Furthermore, a recent study detected significant correlations between PM2.5 and an increased risk of death in hospitalized COVID-19 cases.
About the study
In the present study, researchers linked the AIRCODEN to the Danish COVID-19 Surveillance System, which maintains a record of lateral flow testing results confirmed by the reverse transcription-polymerase chain reaction (RT-PCR) test.
They considered three COVID-19 outcomes, as follows:
i) first incidence, as assessed by the first positive RT-PCR test;
ii) hospitalization for>12 hours within 14 days of first testing positive for COVID-10 in an RT-PCR; and
iii) all-cause death within 30 days of first testing positive for COVID-10 in an RT-PCR.
Individual-level SES information included employment and educational status, income, marital status, and household size. In addition, they adjusted for five administrative regions in this COVID-19 analysis with different COVID-19 strategies, consistent with prior analyses evaluating air pollution as a risk factor for mortality.
They defined co-morbidities, like acute lower respiratory infections (ALRIs), dementia, etc., as any inpatient\outpatient\emergency room admission registered in the Danish National Patient Register before March 1, 2020.
Further, the researchers used the Danish Eulerian Hemispheric Model (DEHM) and the Urban Background Model (UBM) model with several domains of different spatial resolutions to estimate average annual pollution due to nitrogen dioxide (NO2), PM2.5, PM10, black carbon (BC), and ozone (O3) at a 1×1 km spatial resolution for 1979–2019.

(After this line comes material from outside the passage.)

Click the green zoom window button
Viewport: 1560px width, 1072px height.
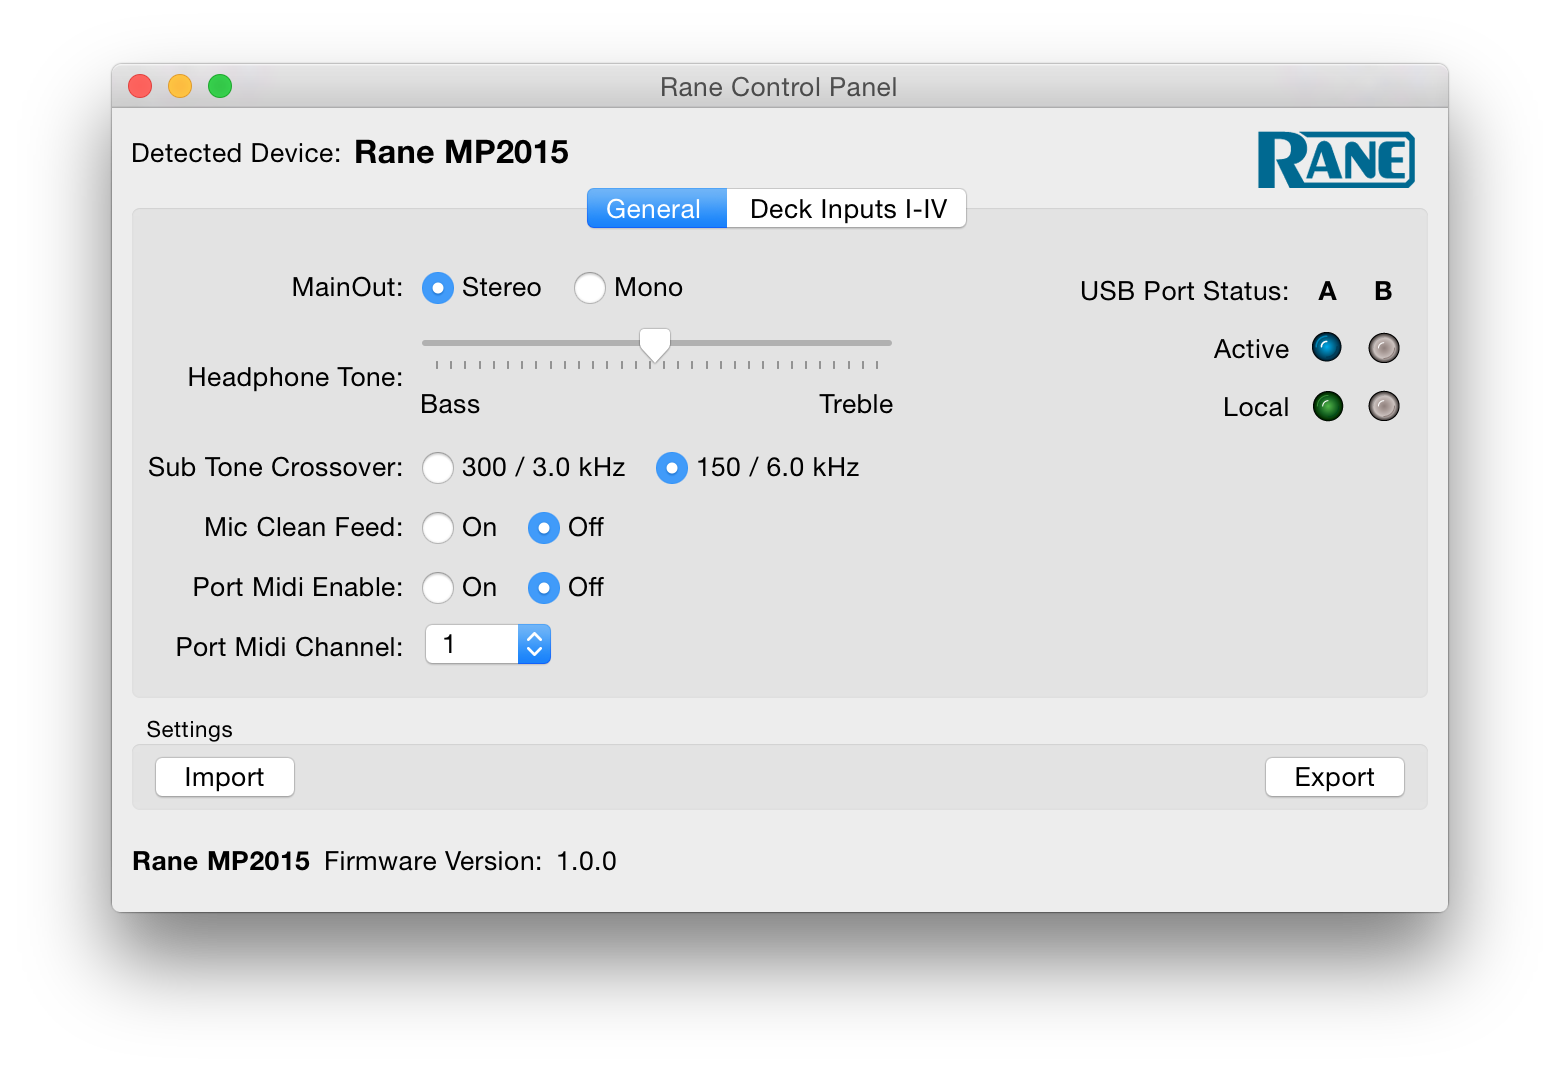click(220, 87)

For 2010 (warm season) data on average annual pollution due to PM2.5, NO2, BC, and O3 at a 100×100 m spatial resolution, they used the LUR model, developed for the Effects of Low-Level Air Pollution: A Study in Europe (ELAPSE) project.
Both models worked remarkably in the five-fold hold-out validation test. The study follow-up ended by April 26, 2021, or the occurrence of any of the three study outcomes, whichever came first.
The final analytic set of the study comprised 3,721,813 subjects representing the general Danish population, of which 138,742, 11,270, and 2,557 individuals tested positive for COVID-19, sought hospitalization, and died from COVID-19, respectively, during 14 months of follow-up spanning two pandemic waves between March and August 2020, and August 2020 till April 2021.
Based on SES and demographic parameters, subjects who died of COVID-19, or any other cause, were less likely to be rich, women, stably employed, highly educated, or married.
Nonetheless, long-term exposure to air pollution, even well below current EU limit values, was associated with an increased risk of contracting COVID-19 and developing severe COVID-19 outcomes.
The authors noted robust and significant positive correlations between PM2.5, NO2, and BC with all three COVID-19 outcomes, the strongest being for mortality, with 18% and 23% higher risk of COVID-19 death for each 3.59 and 0.53μgm−3 increase in NO2 and PM2.5, respectively.
The association between NO2, BC pollution, and all three COVID-19 outcomes were nearly identical; however, it was almost 50% weaker for PM2.5, PM10, and COVID-19 incidence and hospitalizations. Moreover, the associations of O3 pollution with three adverse COVID-19 outcomes were negative, and PM10 or O3 had no association with all-cause mortality.
For most of the pollutants and COVID-19 outcomes, exposure-response functions (ERF) were curvilinear or linear. However, the association between PM2.5 and COVID-19 incidence was notably weaker when PM2.5 concentration was below 7 µg·m−3, and nil for NO2 concentration below 8 µg·m−3.
The study results showed that people with chronic respiratory, cardiometabolic diseases, dementia, ALRIs, and most socioeconomically disadvantaged (low SES status) were most susceptible to contracting COVID-19 due to higher concentrations of air pollutants evaluated in this study.
These results widen the evidence database suggesting that air pollution is a key risk factor for COVID-19.